__What to do__:
Exactly as written, please repeat the data that follows, but not the pictures.
....
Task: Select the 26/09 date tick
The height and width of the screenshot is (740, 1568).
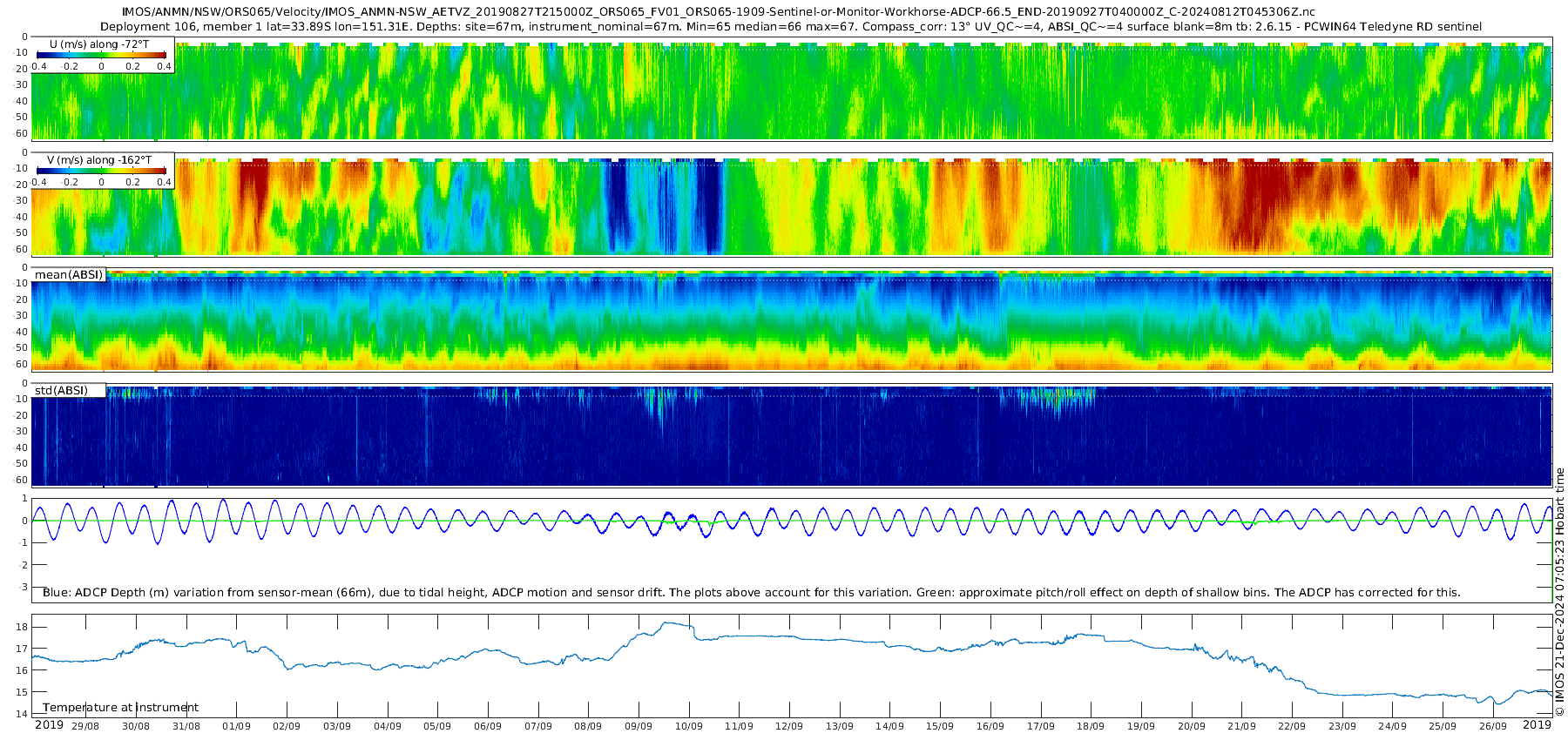Action: tap(1493, 727)
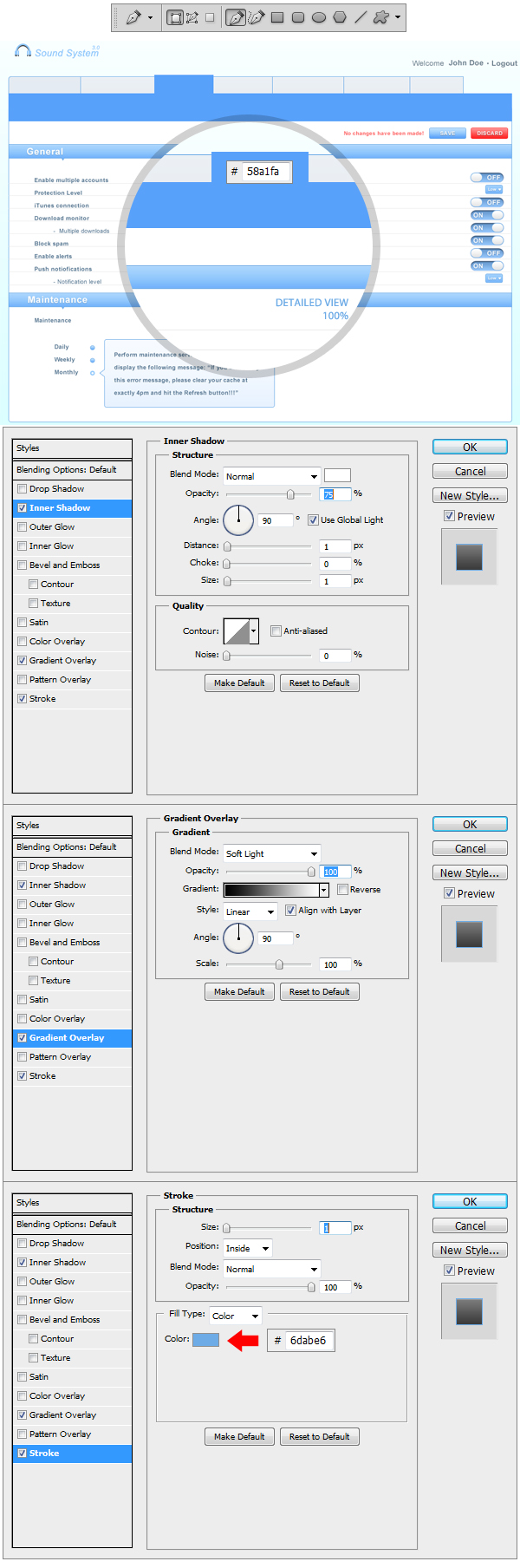Viewport: 520px width, 1568px height.
Task: Expand the Fill Type dropdown
Action: 235,1316
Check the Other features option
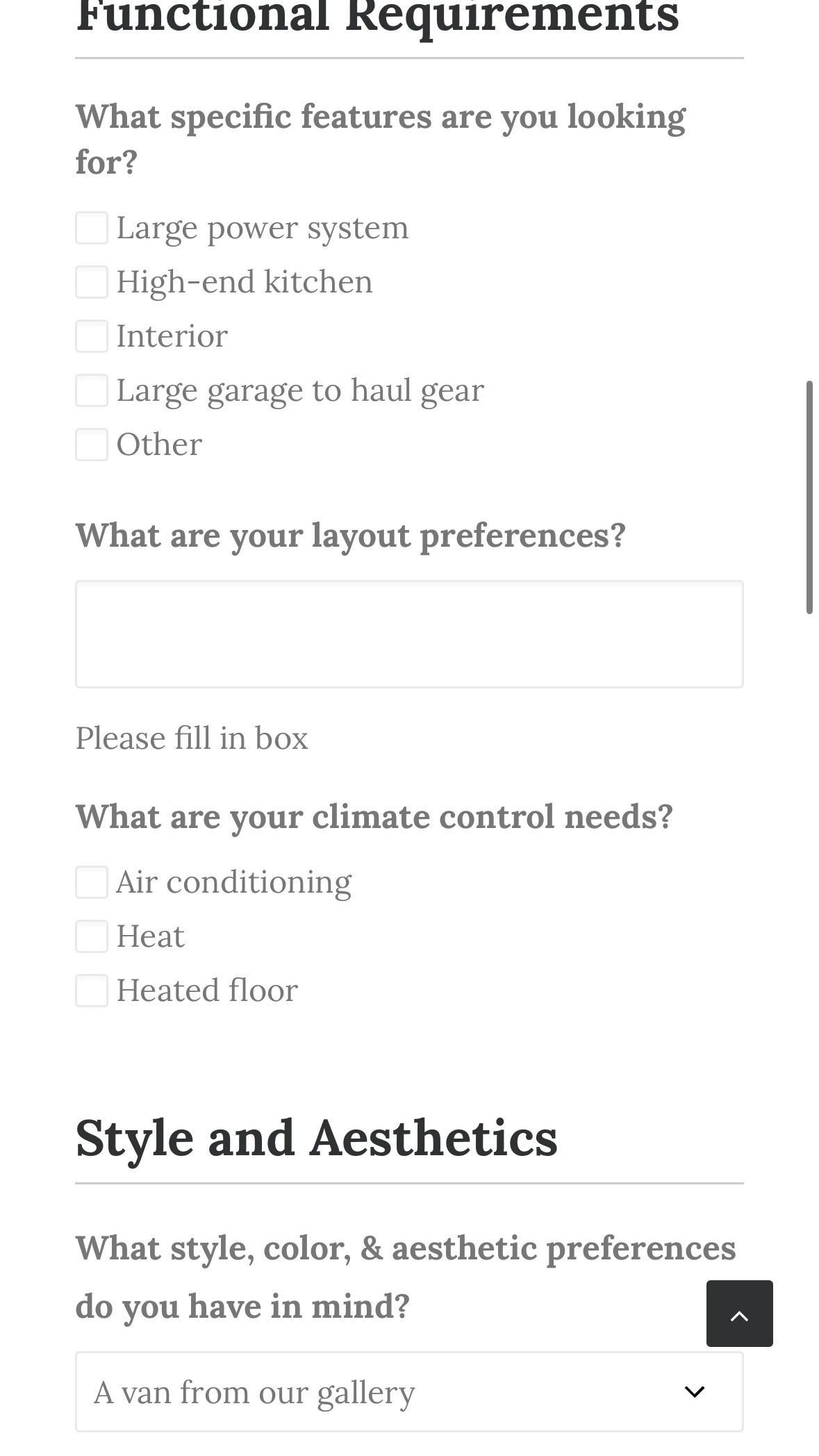The width and height of the screenshot is (819, 1456). [92, 445]
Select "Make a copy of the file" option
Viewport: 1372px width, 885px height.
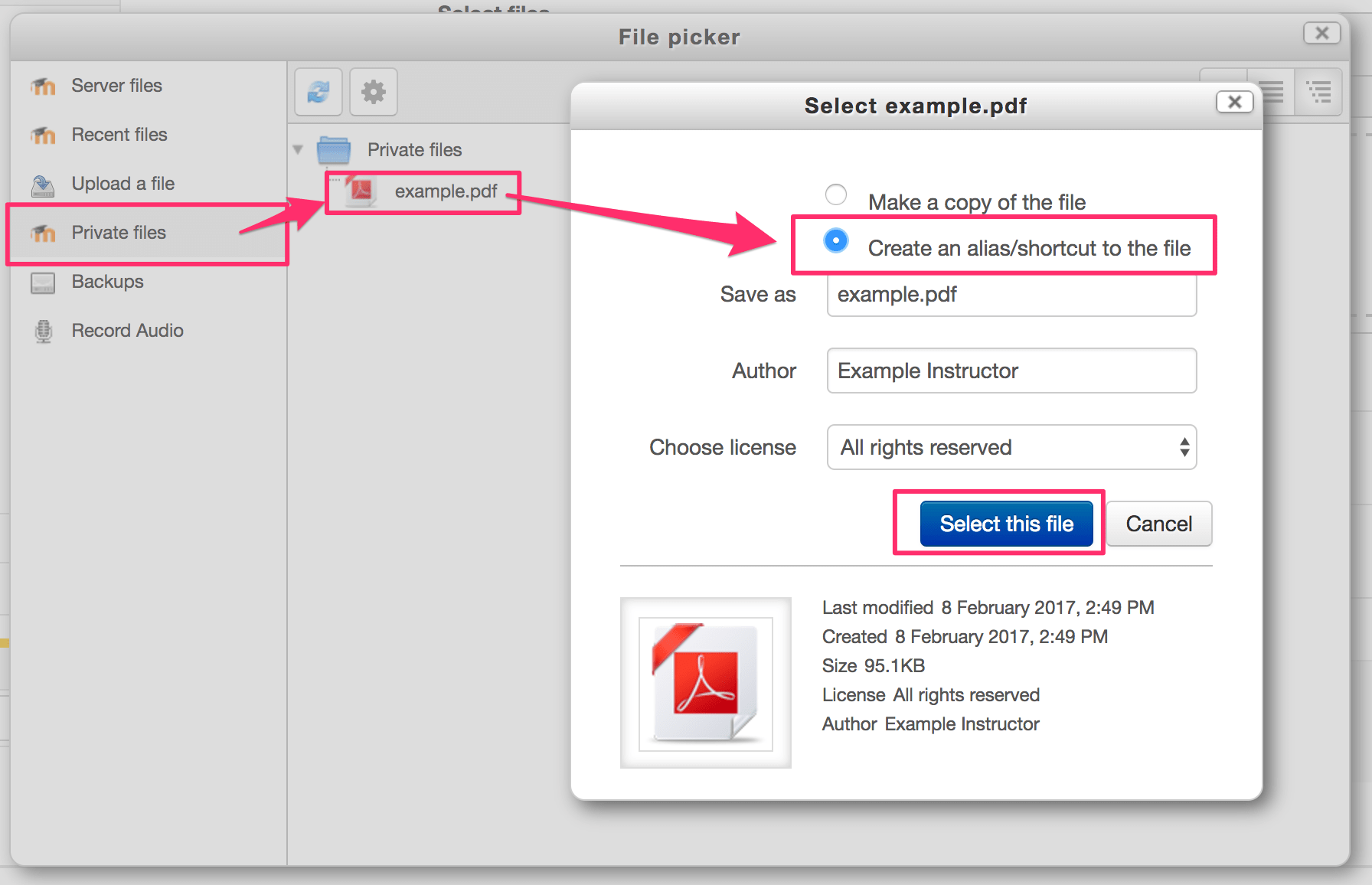836,194
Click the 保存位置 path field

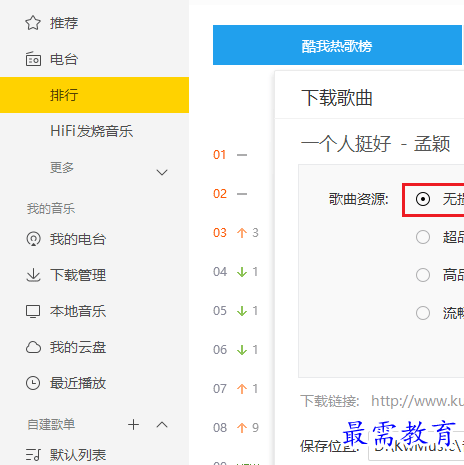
....
__Exercise solution__:
Task: Select the 26/09 date tick
The height and width of the screenshot is (740, 1568).
Action: tap(1493, 727)
Viewport: 520px width, 1568px height.
Task: Expand the Fill Type dropdown
Action: 235,1316
Check the Other features option
The width and height of the screenshot is (819, 1456). [92, 445]
Select "Make a copy of the file" option
Viewport: 1372px width, 885px height.
836,194
Click the 保存位置 path field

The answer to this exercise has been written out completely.